Please return every line of the records that contains the word "will".

### THE DATA

######

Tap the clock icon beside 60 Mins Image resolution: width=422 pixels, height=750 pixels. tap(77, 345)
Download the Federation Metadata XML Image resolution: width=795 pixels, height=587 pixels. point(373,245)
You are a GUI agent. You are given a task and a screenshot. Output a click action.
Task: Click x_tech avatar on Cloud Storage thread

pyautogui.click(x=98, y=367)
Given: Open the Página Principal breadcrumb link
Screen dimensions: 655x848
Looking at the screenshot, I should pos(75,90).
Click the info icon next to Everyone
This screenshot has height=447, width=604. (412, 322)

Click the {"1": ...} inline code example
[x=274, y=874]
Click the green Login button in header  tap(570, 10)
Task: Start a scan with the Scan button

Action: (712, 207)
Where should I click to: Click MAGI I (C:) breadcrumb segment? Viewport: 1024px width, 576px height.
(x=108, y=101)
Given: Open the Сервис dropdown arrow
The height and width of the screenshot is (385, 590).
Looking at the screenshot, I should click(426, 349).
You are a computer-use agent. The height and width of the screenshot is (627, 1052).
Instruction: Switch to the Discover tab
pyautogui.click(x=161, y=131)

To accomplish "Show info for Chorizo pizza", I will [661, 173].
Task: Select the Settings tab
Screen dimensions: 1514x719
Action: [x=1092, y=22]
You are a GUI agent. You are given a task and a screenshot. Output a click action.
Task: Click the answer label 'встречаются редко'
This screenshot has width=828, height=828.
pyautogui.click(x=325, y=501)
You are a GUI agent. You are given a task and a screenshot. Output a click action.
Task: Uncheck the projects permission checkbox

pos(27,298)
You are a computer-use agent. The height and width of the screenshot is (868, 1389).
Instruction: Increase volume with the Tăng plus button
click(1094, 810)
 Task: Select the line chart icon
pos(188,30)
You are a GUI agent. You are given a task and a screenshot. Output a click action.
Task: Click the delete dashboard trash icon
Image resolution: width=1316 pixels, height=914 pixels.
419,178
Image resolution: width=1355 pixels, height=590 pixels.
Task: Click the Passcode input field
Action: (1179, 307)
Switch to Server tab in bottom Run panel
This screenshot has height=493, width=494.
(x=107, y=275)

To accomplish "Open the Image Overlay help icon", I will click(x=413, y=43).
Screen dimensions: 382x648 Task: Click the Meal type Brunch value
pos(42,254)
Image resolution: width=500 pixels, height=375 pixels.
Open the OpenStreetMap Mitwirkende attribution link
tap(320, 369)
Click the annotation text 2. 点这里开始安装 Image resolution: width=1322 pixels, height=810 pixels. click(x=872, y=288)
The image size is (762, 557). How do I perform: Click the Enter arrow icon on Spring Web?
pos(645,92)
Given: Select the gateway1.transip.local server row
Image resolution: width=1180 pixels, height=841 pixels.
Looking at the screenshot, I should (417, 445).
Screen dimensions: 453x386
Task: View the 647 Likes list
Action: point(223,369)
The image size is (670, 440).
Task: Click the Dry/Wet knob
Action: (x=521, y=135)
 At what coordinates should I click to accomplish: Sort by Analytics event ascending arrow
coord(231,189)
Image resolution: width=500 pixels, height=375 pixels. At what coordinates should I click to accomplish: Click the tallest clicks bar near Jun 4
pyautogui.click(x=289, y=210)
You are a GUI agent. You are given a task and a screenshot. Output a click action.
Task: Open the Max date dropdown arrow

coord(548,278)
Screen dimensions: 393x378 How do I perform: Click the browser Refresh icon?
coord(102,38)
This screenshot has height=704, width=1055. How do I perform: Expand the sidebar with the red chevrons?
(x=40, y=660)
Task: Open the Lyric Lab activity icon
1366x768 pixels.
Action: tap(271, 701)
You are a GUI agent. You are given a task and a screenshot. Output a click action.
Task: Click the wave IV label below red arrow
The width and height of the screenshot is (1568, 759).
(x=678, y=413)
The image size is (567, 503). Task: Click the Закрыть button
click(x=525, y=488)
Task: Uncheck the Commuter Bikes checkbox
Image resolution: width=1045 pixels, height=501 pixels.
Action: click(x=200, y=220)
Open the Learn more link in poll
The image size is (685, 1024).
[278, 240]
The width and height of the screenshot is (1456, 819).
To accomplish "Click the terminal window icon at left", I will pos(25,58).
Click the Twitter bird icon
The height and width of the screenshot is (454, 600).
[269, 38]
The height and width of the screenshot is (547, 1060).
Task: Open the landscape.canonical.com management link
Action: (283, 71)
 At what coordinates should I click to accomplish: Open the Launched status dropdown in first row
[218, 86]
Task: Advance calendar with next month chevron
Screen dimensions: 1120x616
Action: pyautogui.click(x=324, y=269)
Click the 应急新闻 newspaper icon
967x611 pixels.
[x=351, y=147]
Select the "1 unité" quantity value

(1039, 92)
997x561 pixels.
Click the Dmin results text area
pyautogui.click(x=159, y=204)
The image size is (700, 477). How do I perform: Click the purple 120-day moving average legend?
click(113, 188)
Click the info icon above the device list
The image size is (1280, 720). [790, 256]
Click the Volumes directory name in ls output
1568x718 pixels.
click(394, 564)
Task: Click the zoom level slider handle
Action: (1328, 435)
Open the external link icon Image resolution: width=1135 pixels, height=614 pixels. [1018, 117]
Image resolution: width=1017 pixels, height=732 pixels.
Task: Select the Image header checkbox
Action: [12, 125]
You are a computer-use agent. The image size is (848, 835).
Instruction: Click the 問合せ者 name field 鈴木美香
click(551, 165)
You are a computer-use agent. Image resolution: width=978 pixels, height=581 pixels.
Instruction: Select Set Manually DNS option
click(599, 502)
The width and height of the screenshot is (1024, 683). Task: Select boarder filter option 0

######

### RESULT FOR THIS TASK
To accomplish "Show info for Chorizo pizza", I will [661, 173].
To accomplish "Open the Image Overlay help icon", I will click(x=413, y=43).
To accomplish "Click the terminal window icon at left", I will pos(25,58).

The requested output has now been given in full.